(Available data)

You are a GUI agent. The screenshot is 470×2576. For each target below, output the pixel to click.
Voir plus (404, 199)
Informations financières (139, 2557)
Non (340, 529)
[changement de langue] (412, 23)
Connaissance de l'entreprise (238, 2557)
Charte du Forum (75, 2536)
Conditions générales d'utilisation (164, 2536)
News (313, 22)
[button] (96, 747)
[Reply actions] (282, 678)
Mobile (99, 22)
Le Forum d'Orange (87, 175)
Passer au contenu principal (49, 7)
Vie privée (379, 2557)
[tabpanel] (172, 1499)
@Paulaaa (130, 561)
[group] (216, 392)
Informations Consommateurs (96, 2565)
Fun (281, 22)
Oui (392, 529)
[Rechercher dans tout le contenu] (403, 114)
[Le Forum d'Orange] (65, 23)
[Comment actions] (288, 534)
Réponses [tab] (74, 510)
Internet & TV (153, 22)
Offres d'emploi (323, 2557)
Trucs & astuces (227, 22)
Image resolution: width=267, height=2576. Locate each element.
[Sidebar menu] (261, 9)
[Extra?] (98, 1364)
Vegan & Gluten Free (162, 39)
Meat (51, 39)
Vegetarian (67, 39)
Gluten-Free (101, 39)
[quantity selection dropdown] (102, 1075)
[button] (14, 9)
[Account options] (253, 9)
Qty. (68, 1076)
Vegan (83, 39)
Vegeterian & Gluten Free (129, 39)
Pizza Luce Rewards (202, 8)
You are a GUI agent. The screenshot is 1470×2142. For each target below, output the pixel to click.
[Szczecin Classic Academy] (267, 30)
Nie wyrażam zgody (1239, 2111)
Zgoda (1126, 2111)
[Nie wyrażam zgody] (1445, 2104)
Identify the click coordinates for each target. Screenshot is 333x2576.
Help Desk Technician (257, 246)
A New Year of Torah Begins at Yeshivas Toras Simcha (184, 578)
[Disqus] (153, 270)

(What this task involves) Please restate, word for word, the lines of the entries that run from the first line through the one holding "Zgoda (1126, 2111)", and add nothing.

(Answer to this exercise)
You are a GUI agent. The screenshot is 470×2576. For each target below, output the pixel to click.
Voir plus (404, 199)
Informations financières (139, 2557)
Non (340, 529)
[changement de langue] (412, 23)
Connaissance de l'entreprise (238, 2557)
Charte du Forum (75, 2536)
Conditions générales d'utilisation (164, 2536)
News (313, 22)
[button] (96, 747)
[Reply actions] (282, 678)
Mobile (99, 22)
Le Forum d'Orange (87, 175)
Passer au contenu principal (49, 7)
Vie privée (379, 2557)
[tabpanel] (172, 1499)
@Paulaaa (130, 561)
[group] (216, 392)
Informations Consommateurs (96, 2565)
Fun (281, 22)
Oui (392, 529)
[Rechercher dans tout le contenu] (403, 114)
[Le Forum d'Orange] (65, 23)
[Comment actions] (288, 534)
Réponses [tab] (74, 510)
Internet & TV (153, 22)
Offres d'emploi (323, 2557)
Trucs & astuces (227, 22)
Image resolution: width=267, height=2576. Locate each element.
[Sidebar menu] (261, 9)
[Extra?] (98, 1364)
Vegan & Gluten Free (162, 39)
Meat (51, 39)
Vegetarian (67, 39)
Gluten-Free (101, 39)
[quantity selection dropdown] (102, 1075)
[button] (14, 9)
[Account options] (253, 9)
Qty. (68, 1076)
Vegan (83, 39)
Vegeterian & Gluten Free (129, 39)
Pizza Luce Rewards (202, 8)
You are a GUI agent. The screenshot is 1470×2142. For each target below, output the pixel to click.
[Szczecin Classic Academy] (267, 30)
Nie wyrażam zgody (1239, 2111)
Zgoda (1126, 2111)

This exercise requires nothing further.